Türkiye topraklarında organik maddenin eksik olması nedeniyle tarımsal üretimde en fazla azotlu gübrelere ihtiyaç bulunmaktadır. TÜİK verilerine göre kullanılan kimyasal gübrenin yaklaşık yüzde 70’ini azotlu, yüzde 25’ini fosforlu ve yüzde 5’ini de potaslı gübreler oluşturmaktadır. Doğalgaza gelen zamlardan dolayı özellikle azotlu gübre fiyatları küresel ölçekte artarken Türkiye’deki durum biraz daha farklıdır. Bir yandan ithalat bağımlılığı gübre fiyatlarını tırmandırırken, TL’nin döviz karşısında hızlı bir şekilde değer kaybetmesi de fiyat artışını körüklemektedir. Özellikle 2021 yılının ikinci yarısında gübrede fiyat artışıları kontrol edilemez bir şekilde seyretmiştir. Rusya-Ukrayna savaşı ve dövizdeki artışlar öne sürülerek gübre fiyatlarına bir ayda yüzde 55’e varan oranlarda zam yapılmıştır. TZOB verilerine göre 2021 yılı Mart ayına göre son bir yılda üre gübresi yüzde 344, amonyum sülfat gübresi yüzde 311, kalsiyum amonyum nitrat gübresi yüzde 291, DAP gübresi yüzde 233 oranında yükselmiştir. Çiftçiler 2021 yılı sonbaharında 2022 yılı için ekimlerini yaparken ya ellerindeki mevcut gübreleri kullanmışlar ya da gübre kullanmaksızın ekim yapmışlardır. Tarım ve Orman Bakanlığı verilerine göre 2021 yılında gübre kullanımı yüzde 9,3 oranında düşmüştür. Gübredeki fiyat artışları 2022 yılında üretimin düşmesine neden olacak ve gıda fiyatlarına olumsuz bir şekilde yansıyacaktır.

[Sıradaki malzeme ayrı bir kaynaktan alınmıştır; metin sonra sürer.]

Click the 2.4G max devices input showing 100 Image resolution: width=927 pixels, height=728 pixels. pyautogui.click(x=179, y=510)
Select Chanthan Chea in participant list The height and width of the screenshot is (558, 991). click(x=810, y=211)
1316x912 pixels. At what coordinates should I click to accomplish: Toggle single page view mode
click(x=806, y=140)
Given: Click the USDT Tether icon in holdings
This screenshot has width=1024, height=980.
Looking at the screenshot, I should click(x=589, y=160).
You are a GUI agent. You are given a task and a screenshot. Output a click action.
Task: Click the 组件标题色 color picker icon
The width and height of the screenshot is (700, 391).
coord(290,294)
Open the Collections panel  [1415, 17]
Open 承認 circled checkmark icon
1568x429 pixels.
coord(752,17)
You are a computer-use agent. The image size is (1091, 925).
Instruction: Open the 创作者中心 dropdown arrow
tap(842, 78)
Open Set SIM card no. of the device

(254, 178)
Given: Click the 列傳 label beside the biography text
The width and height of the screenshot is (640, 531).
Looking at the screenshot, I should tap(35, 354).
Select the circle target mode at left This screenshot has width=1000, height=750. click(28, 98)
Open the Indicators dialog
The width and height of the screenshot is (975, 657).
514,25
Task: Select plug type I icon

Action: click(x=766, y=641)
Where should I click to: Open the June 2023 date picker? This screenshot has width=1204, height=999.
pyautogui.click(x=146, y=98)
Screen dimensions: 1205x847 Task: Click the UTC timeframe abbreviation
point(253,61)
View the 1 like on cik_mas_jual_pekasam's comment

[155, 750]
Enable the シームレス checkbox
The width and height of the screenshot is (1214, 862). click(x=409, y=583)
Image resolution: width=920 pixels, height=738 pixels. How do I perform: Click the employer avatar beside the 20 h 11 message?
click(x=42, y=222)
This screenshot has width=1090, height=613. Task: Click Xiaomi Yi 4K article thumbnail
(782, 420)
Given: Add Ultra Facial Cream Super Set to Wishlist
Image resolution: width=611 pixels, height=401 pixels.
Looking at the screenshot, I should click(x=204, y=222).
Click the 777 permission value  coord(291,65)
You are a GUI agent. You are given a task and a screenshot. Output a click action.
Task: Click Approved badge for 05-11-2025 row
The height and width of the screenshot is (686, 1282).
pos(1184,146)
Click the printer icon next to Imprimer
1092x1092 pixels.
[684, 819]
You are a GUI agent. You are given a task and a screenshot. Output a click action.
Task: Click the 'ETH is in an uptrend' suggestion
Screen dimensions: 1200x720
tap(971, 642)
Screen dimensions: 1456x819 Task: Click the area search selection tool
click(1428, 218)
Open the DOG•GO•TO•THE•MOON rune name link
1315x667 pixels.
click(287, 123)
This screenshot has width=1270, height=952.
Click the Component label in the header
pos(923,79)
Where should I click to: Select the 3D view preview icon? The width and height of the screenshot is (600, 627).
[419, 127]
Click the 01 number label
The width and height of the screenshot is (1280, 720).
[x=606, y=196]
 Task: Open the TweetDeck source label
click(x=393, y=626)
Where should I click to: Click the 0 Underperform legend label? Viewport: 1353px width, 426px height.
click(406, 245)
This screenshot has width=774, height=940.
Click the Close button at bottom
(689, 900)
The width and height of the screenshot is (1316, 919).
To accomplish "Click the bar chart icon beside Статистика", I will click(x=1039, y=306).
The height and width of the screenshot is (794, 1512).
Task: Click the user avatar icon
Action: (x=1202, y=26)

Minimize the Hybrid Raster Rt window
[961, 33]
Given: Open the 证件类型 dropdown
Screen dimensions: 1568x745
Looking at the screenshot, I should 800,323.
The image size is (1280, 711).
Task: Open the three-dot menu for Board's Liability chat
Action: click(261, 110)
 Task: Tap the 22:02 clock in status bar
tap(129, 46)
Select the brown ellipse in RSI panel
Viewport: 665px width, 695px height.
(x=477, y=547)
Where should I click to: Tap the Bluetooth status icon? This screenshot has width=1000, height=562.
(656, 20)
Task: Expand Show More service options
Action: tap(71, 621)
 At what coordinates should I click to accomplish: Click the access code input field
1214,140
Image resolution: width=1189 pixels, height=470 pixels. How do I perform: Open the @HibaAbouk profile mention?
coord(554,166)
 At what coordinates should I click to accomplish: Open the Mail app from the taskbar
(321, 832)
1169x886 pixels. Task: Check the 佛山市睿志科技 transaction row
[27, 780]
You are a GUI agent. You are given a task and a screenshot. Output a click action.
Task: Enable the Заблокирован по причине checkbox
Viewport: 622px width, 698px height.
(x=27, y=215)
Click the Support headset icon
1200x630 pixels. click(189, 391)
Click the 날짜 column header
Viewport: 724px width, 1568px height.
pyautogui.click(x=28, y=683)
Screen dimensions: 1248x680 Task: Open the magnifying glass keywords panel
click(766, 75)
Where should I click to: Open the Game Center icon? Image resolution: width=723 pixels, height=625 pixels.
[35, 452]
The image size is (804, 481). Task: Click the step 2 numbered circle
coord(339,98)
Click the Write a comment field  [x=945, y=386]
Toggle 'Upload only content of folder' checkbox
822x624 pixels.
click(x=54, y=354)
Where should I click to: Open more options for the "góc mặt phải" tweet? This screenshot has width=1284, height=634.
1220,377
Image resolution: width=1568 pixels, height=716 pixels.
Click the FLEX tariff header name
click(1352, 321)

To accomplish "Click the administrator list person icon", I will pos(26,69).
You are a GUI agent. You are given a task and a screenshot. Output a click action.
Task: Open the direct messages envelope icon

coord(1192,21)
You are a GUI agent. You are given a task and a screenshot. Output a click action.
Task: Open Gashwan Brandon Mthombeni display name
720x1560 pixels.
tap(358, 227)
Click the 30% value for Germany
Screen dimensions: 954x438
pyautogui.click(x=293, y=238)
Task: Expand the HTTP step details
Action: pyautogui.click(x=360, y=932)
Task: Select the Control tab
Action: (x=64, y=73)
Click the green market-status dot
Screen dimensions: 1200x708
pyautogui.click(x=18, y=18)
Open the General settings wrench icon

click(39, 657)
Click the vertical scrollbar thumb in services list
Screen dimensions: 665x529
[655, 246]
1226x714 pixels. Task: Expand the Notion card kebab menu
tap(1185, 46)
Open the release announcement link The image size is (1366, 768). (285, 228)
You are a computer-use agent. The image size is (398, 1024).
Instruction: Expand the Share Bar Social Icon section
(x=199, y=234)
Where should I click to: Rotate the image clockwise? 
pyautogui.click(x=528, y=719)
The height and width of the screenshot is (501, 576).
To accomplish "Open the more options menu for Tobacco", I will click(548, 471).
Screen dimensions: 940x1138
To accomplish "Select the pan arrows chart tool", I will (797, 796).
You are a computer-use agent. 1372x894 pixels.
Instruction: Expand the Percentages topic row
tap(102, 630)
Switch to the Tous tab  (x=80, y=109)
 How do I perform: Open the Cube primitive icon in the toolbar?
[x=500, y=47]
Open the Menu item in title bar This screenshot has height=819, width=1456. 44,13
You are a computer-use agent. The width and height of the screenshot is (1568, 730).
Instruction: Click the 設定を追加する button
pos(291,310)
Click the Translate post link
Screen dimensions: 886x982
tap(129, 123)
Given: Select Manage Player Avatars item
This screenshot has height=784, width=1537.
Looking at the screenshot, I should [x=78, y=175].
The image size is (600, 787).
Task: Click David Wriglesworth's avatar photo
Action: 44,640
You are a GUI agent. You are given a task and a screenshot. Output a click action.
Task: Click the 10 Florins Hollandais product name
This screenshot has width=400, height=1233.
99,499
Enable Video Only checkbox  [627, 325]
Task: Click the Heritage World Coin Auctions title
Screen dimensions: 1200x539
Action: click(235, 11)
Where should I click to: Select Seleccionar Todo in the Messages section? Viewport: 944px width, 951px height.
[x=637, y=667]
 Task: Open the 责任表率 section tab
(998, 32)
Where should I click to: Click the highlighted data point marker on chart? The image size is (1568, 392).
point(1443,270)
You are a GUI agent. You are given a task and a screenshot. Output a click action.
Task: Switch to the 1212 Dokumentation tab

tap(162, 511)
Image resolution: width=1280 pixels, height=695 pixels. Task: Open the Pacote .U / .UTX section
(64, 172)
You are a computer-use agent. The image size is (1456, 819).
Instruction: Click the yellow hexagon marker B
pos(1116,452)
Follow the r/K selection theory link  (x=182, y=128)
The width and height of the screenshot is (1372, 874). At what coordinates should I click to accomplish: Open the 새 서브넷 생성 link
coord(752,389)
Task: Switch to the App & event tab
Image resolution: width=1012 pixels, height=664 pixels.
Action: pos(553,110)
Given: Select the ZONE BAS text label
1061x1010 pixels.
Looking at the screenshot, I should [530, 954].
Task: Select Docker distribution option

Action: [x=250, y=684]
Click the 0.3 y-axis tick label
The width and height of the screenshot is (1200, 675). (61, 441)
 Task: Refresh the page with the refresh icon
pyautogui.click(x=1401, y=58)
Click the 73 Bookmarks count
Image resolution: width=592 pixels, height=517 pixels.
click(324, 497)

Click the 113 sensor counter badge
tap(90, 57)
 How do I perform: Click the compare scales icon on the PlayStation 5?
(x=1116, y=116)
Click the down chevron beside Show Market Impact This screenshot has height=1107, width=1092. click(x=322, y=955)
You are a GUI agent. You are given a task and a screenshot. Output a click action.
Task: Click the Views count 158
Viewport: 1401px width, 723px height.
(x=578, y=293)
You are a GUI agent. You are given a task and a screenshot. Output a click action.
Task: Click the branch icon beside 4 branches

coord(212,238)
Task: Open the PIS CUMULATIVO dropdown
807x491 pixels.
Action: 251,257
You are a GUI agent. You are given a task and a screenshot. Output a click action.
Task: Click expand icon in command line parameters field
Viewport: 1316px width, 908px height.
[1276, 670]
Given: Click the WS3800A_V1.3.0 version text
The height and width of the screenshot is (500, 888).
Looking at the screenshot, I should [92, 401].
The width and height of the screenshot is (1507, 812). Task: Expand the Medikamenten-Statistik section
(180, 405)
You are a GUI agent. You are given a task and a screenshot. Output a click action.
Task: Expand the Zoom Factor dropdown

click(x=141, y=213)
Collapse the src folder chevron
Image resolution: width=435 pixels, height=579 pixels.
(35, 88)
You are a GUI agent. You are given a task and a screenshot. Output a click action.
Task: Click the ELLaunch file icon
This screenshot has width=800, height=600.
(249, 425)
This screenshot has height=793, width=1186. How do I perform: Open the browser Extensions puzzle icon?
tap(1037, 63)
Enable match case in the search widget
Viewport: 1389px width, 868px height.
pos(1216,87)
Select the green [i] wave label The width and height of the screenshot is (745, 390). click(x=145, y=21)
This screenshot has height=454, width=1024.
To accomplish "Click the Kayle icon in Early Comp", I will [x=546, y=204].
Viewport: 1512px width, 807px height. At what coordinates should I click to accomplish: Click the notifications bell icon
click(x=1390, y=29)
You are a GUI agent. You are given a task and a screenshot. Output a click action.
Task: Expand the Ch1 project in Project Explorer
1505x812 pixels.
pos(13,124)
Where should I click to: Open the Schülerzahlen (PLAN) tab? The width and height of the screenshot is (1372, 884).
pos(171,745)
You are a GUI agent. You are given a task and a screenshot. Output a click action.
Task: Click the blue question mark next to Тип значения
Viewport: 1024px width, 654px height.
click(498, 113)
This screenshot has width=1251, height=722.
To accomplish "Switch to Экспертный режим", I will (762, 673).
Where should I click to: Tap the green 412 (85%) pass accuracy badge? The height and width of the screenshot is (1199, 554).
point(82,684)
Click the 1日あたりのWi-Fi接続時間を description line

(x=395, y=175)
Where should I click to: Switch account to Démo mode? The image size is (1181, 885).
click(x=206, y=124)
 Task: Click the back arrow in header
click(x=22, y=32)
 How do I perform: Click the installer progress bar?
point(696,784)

HALKIN GIDA SİSTEMİNİ İNŞA ETMEK İÇİN MÜCADELE

Ekolojik dengeyi bozma, çevreyi kirletme ve canlıların sağlığını tehdit etme gibi kaygıları olmayan, sadece üretimi artırmayı amaçlayan endüstriyel tarımda verimlilik esas olarak yoğun kimyasal kullanımına bağlıdır. Uzun süreli yoğun kimyasal gübre kullanımı toprakta tuzlanma, asitlenme, ağır metal ve nitrat birikimi, mikroorganizma faaliyetinin bozulması, havaya azot ve kükürt içeren gazların salımı ve sera etkisi gibi çevre sorunlarına yol açmaktadır. Bunun için endüstriyel tarımın alternatifi olan geleneksel köylü tarımına (agroekoloji) sahip çıkılmalı, şirketlerin gıda sistemi yerine halkın gıda sistemini (Gıda Egemenliği) inşa etmek için mücadele edilmedir.